• [Your task] Check each line of the listing below for the string "computer", and give only how many lines hold it.

• [Data for the task]
>>>

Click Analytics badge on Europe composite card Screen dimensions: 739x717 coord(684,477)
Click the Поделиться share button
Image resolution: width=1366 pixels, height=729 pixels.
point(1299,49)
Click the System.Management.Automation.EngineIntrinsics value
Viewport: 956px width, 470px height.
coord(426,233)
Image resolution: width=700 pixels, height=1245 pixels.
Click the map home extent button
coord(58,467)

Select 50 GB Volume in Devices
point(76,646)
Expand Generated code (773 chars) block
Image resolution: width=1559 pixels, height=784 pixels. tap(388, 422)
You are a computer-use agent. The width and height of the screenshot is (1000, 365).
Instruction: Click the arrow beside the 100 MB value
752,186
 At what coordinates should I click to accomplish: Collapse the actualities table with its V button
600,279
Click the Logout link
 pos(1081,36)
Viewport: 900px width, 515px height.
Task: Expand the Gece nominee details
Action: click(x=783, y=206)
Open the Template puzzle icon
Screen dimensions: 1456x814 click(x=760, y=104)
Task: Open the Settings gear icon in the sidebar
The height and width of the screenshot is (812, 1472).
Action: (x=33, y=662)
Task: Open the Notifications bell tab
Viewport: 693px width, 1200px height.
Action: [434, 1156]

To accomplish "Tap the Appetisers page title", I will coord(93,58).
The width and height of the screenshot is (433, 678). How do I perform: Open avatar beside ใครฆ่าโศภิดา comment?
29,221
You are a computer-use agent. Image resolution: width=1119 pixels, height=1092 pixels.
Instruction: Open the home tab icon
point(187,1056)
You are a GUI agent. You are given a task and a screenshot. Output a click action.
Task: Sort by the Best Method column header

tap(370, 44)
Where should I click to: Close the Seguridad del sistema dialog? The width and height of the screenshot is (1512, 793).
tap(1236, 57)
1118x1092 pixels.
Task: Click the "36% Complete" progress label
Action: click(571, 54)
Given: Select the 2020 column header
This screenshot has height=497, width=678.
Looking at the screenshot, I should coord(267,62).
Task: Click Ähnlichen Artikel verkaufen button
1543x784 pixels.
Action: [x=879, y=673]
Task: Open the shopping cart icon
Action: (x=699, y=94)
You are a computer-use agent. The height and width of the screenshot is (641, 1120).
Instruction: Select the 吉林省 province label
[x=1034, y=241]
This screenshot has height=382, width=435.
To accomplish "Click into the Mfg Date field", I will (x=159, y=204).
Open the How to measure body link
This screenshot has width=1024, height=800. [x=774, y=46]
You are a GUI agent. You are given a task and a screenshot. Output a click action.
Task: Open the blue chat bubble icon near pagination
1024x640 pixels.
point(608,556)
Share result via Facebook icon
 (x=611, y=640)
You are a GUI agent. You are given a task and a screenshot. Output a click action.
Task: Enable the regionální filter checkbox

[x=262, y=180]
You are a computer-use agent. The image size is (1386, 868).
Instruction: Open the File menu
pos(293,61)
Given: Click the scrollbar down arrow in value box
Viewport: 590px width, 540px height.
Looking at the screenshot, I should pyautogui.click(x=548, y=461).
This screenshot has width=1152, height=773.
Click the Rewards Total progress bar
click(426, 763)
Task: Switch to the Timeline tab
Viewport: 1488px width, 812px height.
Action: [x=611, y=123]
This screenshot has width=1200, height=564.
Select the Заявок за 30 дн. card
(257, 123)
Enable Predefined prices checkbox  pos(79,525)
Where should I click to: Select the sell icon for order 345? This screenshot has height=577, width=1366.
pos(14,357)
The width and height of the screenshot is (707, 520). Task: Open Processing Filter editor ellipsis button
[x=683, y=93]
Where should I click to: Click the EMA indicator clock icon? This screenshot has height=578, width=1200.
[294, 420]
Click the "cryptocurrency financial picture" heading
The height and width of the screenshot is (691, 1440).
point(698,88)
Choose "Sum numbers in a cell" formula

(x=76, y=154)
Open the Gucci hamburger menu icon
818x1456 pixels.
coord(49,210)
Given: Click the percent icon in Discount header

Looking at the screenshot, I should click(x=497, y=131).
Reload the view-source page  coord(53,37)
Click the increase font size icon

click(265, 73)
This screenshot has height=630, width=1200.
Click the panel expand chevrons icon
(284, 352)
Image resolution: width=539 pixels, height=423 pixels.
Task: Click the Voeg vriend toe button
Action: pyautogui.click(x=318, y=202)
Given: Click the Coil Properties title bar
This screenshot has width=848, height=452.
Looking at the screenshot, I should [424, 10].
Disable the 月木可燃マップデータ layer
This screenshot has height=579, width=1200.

<<<

• [Solution to this task] 4